I say nothing. Jack’s undoubtedly in a pub somewhere, nestled beside a toasty fire with his latest popsy, having lost track of time after his second or third pint. We move inside and we’re immediately engulfed in fur. The county girls have cracked them out again, now the war’s done and it’s no longer vulgar. I’m enveloped in the camphor whiff of mothballs and armpit.

‘Vivien. Caroline. How wonderful to see you.’ The girls incline their cheeks to be kissed.

‘Freezing, isn’t it? Where’s Jack?’

I deflate. No one even comments on the constellation of candles we’ve dug out or the huge log we’ve managed to drag inside that roars and crackles in the mantel-less hearth. A gramophone that wasn’t new before the war scratches out a tune, but it isn’t loud enough to be heard over the voices. No one dances. Half a pig with a tennis ball in its mouth lazes on the vast hall table. Chivers presides with a knife long enough to be a sword but I notice that only the men are eating. The women veer away from the spectacle, slightly revolted. We didn’t think of providing anything else. George and I assumed a pig would do it. Vegetables seemed superfluous.
One of the girls wafts over. Her dress is made of a fine, gauzy fabric and her skin is speckled with gooseflesh.

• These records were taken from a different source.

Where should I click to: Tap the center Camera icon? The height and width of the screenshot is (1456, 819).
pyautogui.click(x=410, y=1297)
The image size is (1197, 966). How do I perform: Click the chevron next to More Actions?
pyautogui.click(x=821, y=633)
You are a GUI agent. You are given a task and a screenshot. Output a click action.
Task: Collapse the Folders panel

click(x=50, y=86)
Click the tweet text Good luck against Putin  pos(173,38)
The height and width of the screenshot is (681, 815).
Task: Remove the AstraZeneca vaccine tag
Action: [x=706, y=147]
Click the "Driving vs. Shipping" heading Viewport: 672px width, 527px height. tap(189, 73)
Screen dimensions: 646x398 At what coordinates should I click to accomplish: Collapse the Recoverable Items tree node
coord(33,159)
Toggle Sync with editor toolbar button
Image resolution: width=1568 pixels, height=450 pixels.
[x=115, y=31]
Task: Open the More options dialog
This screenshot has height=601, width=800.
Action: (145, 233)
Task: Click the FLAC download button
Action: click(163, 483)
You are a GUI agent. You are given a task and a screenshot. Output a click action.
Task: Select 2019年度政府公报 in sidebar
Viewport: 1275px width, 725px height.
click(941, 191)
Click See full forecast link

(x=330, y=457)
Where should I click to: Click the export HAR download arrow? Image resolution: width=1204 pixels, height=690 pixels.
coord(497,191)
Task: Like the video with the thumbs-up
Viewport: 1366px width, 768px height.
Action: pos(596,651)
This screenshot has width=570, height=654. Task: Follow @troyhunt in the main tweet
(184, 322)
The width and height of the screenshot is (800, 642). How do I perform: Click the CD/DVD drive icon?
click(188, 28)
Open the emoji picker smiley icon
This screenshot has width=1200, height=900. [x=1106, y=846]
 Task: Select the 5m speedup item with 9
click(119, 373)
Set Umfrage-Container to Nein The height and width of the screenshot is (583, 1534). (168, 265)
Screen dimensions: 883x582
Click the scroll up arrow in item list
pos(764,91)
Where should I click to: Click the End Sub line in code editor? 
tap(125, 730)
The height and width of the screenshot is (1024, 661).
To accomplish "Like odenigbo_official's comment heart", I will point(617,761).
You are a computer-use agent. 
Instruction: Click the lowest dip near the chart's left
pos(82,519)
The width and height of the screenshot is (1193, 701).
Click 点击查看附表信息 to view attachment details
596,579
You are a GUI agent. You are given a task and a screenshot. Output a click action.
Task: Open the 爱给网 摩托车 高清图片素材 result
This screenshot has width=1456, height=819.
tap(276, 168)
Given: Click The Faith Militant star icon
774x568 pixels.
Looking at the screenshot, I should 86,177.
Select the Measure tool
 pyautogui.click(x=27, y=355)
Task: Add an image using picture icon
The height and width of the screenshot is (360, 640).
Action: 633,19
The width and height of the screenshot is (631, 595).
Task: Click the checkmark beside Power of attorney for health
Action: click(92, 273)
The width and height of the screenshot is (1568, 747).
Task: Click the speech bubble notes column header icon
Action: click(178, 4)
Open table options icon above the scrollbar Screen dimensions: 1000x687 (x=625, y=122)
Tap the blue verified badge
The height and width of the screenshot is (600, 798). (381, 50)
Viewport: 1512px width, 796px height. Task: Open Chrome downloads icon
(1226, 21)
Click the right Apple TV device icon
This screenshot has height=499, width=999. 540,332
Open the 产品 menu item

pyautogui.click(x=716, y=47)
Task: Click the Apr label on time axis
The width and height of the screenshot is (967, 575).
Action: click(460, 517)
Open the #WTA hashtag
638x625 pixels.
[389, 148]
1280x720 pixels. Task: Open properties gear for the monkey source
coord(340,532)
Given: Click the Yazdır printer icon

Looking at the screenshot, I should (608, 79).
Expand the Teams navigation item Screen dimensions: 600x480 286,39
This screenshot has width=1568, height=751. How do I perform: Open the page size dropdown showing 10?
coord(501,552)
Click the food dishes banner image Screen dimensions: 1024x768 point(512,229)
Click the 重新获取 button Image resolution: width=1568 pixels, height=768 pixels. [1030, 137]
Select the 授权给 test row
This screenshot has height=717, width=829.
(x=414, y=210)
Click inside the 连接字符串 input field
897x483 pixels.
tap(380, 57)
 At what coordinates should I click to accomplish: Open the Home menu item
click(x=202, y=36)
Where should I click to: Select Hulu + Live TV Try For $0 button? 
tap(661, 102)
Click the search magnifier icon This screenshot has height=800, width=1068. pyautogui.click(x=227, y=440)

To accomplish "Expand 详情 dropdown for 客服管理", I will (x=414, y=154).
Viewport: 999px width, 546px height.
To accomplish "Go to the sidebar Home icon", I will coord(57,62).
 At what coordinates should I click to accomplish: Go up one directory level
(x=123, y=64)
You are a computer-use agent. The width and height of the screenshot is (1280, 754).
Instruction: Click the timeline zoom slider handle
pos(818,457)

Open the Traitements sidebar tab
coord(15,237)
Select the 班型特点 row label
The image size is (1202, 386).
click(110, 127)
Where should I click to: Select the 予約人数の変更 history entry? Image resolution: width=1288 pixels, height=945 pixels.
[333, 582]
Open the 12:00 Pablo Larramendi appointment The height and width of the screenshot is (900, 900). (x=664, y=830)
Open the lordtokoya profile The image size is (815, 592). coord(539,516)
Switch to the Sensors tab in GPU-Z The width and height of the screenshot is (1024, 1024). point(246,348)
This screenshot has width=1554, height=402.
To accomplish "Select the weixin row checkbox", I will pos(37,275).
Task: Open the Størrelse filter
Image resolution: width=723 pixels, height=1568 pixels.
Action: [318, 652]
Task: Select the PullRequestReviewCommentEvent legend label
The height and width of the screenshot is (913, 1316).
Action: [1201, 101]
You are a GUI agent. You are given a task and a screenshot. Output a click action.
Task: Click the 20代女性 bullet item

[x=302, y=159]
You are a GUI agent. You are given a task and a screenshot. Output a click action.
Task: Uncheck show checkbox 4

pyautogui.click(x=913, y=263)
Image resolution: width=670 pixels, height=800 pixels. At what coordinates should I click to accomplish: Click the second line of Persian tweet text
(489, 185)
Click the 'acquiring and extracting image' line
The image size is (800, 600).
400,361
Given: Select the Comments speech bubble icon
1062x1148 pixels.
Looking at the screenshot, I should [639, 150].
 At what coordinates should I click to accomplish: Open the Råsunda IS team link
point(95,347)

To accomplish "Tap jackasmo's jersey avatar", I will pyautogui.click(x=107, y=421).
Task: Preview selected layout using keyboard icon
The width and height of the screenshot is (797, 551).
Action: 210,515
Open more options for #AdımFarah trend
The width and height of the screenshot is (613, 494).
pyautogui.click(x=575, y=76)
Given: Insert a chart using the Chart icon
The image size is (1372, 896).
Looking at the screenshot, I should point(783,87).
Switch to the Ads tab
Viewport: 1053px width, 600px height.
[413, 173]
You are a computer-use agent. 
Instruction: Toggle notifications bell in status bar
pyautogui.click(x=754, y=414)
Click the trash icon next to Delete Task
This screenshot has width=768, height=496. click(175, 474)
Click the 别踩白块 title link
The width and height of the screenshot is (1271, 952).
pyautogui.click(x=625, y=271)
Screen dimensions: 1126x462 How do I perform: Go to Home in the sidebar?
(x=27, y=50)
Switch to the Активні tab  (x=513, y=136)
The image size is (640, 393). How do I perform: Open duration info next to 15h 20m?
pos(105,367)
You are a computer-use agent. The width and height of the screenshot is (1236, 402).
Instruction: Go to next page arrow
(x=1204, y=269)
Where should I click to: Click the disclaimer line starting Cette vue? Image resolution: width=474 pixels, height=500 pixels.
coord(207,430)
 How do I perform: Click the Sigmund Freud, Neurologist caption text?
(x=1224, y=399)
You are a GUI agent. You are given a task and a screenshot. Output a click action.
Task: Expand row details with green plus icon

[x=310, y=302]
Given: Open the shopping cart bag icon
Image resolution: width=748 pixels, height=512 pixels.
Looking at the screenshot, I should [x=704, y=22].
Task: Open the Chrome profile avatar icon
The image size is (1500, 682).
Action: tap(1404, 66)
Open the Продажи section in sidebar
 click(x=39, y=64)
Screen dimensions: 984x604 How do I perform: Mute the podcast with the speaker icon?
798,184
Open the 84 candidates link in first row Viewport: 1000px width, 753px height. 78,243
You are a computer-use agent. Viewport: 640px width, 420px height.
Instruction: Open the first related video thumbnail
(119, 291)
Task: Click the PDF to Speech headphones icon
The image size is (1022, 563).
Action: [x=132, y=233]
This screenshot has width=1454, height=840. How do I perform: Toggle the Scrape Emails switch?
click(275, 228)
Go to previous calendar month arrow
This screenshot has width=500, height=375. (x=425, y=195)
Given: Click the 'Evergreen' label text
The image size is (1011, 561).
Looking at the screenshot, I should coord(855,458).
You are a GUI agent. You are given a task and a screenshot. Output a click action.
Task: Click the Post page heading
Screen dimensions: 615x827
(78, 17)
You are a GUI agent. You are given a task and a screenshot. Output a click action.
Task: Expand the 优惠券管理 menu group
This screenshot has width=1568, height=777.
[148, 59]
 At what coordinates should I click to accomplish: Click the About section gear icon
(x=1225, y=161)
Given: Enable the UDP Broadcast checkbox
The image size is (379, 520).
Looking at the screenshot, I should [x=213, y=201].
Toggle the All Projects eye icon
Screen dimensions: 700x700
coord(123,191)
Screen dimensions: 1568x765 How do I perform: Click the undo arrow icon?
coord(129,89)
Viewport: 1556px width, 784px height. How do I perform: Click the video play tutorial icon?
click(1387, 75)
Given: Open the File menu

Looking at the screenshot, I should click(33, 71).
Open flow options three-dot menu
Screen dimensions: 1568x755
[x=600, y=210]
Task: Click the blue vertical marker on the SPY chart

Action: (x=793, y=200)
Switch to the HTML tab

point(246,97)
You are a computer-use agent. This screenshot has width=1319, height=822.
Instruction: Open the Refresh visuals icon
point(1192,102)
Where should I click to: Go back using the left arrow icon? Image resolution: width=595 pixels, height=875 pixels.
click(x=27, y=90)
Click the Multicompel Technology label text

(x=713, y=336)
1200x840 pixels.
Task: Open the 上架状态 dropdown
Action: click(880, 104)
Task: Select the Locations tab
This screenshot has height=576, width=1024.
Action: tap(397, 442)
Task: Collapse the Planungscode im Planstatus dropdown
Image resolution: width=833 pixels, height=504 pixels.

‘Hello, Fox. Splendid show. It’s all thoroughly charming.’

‘Is it, Vivien?’

She laughs. ‘No. Not really. But you’ve tried terribly hard and that’s charming enough. But in a house of men, what could anyone expect?’

‘Have some pig. If you eat, then the other girls might follow.’

She takes my arm. ‘All right but only if you tell me where your dastardly brother’s got to.’

At least there’s enough to drink. Everyone clusters near the fire, which is starting to smoke. I turn off the gramophone; the incessant scratching is making my ears itch. It’s only half past ten. God knows how we’re going to make it to midnight. Everyone appears to be waiting for something but we’ve planned nothing else.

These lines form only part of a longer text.